I went to an Open Mic last night. It was well-attended with about 15 performers and perhaps 25 others in the pub. There was a bit more chatter that you'd get at a normal Folk Club, but in general, if a performer and/or song was interesting, everyone would quieten down and listen. There was a great mix of ages from late teens to 70s.

Now at an Open Mic, the expectation seems to be a mix of singer-songwriters performing their own songs, usually introspective and often self-indulgent/ angst-ridden, plus people playing covers of well-known rock or pop songs. This one was different though. We had, in addition to the usual crop of guitars, a melodeon, banjo, mandolin and fiddle, all brought along by unconnected individuals.

I did 3 songs: one a traditional folk song with guitar accompaniment (plus bass and sensitive percussion on the side); one a Tom Paxton song (it having been his 80th birthday on Monday), again with some additional accompaniment from the bass, percussion and 2 lovely female voices joining in from the floor, and one an unaccompanied contemporary song "in the folk style" about the life-cycle of the hop.

A couple of the self-penned songs from other performers were "as expected" from an Open Mic, but several were humorous, and a couple were modern protest songs.
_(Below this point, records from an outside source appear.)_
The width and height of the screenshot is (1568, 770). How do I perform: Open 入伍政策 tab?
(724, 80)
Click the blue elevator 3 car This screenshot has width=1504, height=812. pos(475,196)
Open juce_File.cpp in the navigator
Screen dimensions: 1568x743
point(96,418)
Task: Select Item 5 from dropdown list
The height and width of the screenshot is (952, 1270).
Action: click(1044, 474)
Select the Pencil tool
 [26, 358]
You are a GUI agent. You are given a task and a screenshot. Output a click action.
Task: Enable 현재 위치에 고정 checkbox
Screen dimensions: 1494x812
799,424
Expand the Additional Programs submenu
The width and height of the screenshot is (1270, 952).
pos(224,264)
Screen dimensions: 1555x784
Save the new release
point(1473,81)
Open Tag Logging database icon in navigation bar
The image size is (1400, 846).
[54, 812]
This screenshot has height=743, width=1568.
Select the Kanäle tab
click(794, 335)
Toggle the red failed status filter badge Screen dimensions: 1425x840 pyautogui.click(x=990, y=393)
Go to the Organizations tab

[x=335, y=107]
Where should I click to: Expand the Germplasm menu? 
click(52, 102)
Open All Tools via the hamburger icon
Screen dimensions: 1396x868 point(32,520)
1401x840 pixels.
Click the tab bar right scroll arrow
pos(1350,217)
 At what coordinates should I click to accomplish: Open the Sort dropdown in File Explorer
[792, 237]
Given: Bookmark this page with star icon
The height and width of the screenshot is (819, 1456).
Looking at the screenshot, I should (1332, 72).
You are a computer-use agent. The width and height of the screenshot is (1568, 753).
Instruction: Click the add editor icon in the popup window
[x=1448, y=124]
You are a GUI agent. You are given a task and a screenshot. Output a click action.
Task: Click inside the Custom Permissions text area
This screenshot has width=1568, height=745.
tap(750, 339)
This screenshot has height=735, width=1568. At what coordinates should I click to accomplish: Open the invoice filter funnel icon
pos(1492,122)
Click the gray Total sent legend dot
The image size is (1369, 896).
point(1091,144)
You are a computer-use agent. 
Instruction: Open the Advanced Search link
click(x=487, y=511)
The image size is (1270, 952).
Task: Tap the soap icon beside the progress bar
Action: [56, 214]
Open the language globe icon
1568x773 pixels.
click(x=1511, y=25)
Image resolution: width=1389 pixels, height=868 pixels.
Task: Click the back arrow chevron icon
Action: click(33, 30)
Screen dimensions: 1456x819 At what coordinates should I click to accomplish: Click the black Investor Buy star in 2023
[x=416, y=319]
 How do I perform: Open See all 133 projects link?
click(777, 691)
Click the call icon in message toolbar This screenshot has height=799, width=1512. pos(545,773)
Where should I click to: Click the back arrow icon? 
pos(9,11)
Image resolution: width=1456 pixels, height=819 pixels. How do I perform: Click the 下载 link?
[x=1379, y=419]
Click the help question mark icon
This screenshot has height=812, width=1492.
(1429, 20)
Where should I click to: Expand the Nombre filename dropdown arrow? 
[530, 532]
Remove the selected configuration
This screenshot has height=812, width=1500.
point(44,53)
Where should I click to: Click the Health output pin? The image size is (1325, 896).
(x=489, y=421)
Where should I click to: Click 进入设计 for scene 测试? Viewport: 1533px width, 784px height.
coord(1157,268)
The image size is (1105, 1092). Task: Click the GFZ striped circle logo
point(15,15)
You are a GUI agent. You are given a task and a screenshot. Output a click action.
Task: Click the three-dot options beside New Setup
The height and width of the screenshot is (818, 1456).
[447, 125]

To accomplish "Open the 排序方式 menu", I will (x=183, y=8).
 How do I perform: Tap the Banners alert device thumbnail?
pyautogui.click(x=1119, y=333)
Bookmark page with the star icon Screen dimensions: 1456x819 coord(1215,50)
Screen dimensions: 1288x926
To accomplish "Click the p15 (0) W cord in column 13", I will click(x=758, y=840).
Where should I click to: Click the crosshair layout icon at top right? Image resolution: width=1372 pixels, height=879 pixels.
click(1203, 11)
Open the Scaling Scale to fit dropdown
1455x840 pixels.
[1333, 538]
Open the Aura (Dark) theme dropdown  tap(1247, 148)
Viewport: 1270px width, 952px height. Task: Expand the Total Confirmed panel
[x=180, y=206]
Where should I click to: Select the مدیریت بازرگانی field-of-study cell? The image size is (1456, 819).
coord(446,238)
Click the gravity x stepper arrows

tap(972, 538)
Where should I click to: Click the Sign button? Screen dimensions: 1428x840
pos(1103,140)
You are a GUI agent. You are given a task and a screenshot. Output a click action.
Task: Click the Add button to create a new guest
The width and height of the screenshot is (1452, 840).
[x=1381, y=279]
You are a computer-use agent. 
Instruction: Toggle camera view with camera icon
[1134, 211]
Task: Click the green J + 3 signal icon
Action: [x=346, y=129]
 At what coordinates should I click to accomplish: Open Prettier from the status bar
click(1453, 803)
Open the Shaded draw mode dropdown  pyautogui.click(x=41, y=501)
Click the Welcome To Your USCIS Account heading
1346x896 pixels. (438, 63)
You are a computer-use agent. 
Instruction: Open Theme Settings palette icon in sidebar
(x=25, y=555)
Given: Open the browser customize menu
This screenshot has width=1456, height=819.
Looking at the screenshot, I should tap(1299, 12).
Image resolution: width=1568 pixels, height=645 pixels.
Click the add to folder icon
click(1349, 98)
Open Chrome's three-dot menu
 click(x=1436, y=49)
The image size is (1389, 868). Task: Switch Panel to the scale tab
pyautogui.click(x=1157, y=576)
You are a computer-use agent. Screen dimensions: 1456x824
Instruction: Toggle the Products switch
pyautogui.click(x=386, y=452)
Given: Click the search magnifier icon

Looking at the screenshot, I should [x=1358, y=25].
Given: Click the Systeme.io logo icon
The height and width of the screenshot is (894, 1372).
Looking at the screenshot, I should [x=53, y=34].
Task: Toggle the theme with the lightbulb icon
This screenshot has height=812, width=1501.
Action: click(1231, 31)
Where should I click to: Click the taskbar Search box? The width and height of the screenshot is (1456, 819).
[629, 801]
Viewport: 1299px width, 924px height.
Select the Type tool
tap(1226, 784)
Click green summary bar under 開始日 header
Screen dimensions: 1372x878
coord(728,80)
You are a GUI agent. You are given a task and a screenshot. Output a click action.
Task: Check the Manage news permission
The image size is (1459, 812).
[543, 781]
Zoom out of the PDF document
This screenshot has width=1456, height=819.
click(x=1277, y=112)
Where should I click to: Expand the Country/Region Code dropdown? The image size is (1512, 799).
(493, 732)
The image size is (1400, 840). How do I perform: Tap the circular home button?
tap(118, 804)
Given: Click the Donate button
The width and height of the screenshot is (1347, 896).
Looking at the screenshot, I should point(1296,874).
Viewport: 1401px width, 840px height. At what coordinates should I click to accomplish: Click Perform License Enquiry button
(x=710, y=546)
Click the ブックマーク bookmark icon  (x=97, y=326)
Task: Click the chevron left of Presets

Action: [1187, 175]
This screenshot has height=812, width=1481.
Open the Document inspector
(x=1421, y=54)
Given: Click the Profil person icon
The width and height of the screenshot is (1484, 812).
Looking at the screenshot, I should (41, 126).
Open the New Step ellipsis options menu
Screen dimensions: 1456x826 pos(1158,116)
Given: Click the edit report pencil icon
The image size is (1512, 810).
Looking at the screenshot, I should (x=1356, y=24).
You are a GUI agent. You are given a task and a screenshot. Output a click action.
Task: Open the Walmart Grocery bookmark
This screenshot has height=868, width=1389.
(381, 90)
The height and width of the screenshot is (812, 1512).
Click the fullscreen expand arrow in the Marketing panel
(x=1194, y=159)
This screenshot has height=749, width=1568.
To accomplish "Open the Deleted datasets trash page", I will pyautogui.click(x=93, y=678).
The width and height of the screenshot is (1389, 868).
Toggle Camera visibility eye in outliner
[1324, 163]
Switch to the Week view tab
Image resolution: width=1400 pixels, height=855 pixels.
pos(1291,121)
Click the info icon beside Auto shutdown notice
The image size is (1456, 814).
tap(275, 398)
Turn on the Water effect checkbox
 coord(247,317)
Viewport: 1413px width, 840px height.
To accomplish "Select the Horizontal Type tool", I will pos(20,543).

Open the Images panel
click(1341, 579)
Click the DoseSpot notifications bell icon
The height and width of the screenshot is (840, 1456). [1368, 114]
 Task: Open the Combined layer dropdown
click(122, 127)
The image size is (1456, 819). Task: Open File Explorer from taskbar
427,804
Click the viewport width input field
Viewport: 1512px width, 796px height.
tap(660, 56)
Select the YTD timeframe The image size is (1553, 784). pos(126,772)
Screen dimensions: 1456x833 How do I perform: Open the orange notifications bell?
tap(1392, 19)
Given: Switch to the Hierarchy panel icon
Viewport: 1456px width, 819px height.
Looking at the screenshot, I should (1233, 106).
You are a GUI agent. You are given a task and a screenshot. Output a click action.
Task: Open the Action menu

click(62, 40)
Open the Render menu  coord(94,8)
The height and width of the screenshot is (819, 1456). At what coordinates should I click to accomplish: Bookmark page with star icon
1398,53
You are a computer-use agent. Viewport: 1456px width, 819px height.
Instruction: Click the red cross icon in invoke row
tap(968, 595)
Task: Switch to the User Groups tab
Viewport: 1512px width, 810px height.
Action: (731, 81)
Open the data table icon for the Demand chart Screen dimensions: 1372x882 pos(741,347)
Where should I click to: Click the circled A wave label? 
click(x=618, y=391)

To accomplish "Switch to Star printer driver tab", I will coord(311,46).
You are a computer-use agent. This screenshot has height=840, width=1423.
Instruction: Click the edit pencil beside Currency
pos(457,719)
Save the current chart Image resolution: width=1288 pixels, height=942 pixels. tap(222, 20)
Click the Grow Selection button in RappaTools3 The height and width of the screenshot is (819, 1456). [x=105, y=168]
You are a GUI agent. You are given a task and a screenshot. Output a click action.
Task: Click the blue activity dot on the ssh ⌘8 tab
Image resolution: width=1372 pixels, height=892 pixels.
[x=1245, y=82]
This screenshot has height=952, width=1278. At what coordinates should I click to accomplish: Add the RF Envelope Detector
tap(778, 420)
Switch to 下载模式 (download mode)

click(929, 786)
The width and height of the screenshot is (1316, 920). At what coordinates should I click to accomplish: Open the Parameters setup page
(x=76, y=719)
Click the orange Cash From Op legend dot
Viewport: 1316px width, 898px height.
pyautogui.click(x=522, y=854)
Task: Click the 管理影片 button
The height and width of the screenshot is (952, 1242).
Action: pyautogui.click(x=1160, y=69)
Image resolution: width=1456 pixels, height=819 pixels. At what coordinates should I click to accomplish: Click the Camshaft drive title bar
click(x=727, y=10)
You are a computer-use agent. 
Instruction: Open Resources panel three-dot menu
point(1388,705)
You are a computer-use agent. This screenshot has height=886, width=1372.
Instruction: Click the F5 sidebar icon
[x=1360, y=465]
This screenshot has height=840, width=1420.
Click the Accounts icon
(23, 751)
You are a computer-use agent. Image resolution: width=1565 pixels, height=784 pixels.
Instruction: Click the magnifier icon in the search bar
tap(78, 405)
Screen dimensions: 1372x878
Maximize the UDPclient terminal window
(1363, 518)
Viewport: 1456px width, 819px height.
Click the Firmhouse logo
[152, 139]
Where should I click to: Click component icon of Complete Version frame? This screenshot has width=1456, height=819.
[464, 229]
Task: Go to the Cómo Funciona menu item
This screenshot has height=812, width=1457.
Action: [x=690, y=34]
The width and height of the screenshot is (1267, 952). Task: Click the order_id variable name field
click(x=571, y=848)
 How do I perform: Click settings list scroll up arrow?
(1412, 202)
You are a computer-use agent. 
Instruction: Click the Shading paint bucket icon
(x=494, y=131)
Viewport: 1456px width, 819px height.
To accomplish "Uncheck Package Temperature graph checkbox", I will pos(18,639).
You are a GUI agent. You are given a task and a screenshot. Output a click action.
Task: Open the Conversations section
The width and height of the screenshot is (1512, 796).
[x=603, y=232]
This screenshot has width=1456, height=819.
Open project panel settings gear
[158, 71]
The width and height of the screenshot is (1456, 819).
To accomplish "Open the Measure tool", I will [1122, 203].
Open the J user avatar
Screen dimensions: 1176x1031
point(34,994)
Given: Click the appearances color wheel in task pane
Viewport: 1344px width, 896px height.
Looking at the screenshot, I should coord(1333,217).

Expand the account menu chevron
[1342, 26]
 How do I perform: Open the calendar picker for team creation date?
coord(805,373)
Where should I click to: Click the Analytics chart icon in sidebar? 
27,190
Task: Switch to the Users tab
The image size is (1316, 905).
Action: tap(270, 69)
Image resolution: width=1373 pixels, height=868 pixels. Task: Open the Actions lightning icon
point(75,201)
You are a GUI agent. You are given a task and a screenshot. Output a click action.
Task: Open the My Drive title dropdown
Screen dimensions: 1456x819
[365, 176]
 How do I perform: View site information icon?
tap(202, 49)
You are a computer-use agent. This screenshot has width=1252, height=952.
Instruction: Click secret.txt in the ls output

Two other performers sang did so for all 3 songs in his set, including a trad ballad with chorus. The melodeon player did 2 Morris tunes and a reel.

Talking to some of the younger people there, who had expected the night's offerings to be a bit different, they were really enthusiastic and positive and said it was the best Open Mic they'd been to for ages despite the content diverging from normal expectations. They danced (though not anything recognisably a traditional form!) to the melodeon, and joined in with the chorus of the trad ballad and the "hop song" that I sang. They certainly didn't moan about it "not being a proper Open Mic", and were hoping that there'd be a similar "unusual mix" at the next one.

Which strikes me as a much more positive attitude than that exhibited by some of the people decrying the observation that many Folk Clubs haven't remained pickled in aspic for the last 60 years. For several of the attendees it was the first time they'd been exposed to traditional folk songs and tunes. The atmosphere there was wonderful!